Sorption and Sorptive Interaction of Cadmium and Zinc on Hydrous Manganese Oxide

Adsorption of Zn, Cd, and Ca by δ‐MnO 2 was measured at pH 4, 6, and 8 by a batch technique at steady‐state conditions. Fitting the data to Langmuir and Freundlich expressions suggested that there were two or more mechanisms or sites of sorption for both Zn and Ca. The “higher energy” site(s) (first to fill) showed preference for Cd over Zn, whereas the reverse was true for the lower energy site(s). Simultaneous addition of both Cd and Zn reduced adsorption of both ions. Cadmium and Zn adsorption diminished somewhat when Ca was present at higher Zn and Cd loadings but competition from Ca was minimal at low metal loadings. It is proposed that the high energy binding is an exchange sorption on the negatively charged oxide sites by displacement of surface and diffuse layer cations and protons, which binds Cd more strongly than Zn.
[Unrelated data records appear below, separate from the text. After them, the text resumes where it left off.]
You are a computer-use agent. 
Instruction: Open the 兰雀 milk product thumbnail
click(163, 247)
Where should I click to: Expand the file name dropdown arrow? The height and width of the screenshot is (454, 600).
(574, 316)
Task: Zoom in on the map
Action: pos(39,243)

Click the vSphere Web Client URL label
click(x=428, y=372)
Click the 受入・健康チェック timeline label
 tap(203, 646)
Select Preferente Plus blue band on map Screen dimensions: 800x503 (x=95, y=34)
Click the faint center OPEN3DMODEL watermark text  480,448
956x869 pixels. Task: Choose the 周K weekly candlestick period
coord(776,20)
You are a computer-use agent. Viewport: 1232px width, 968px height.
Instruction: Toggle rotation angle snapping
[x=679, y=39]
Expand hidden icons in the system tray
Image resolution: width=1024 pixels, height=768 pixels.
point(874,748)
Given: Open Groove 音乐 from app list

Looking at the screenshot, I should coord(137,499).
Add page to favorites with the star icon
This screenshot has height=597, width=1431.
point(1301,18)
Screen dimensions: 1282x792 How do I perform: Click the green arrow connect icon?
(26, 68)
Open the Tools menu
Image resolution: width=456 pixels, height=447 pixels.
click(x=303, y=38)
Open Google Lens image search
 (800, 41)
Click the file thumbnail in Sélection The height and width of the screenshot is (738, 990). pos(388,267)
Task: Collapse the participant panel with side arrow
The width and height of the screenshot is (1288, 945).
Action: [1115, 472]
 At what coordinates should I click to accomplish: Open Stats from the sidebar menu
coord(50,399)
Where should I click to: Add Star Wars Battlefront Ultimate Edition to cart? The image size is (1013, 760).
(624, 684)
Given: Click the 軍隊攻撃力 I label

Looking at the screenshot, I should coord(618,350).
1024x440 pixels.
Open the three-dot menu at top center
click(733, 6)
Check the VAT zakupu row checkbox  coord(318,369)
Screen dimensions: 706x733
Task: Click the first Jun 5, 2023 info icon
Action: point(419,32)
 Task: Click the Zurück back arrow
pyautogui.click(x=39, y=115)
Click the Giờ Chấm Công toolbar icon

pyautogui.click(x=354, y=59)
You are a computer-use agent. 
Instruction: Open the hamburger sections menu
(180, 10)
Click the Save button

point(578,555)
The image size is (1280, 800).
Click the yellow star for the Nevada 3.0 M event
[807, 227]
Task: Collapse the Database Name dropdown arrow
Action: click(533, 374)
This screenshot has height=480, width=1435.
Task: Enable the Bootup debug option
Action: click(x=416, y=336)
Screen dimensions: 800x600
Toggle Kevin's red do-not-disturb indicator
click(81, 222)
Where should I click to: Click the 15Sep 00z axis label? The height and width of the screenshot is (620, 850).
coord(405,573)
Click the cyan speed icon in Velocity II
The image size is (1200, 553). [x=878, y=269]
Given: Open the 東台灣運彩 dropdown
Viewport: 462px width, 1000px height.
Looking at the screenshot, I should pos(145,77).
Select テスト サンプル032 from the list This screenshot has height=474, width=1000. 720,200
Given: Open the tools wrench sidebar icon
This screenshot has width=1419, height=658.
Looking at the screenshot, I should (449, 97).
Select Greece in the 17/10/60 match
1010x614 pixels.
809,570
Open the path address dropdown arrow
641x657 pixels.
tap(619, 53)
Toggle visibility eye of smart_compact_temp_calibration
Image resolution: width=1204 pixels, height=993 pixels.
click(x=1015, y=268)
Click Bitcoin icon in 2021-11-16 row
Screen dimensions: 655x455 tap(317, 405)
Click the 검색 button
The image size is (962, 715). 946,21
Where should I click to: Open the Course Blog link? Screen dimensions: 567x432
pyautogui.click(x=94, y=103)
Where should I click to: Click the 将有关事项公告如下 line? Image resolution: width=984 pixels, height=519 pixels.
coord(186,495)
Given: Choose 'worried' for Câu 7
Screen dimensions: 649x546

On a relative basis at pH 6 and 8, Zn is more strongly bound than Cd. The higher surface charge density and greater proportion of Zn hydroxy solution phase species at higher pH may favor Zn sorption. Competition between Cd, Zn, and Ca was observed at pH 4, 6, and 8, suggesting that solution bulk precipitation was not controlling solution metal concentrations.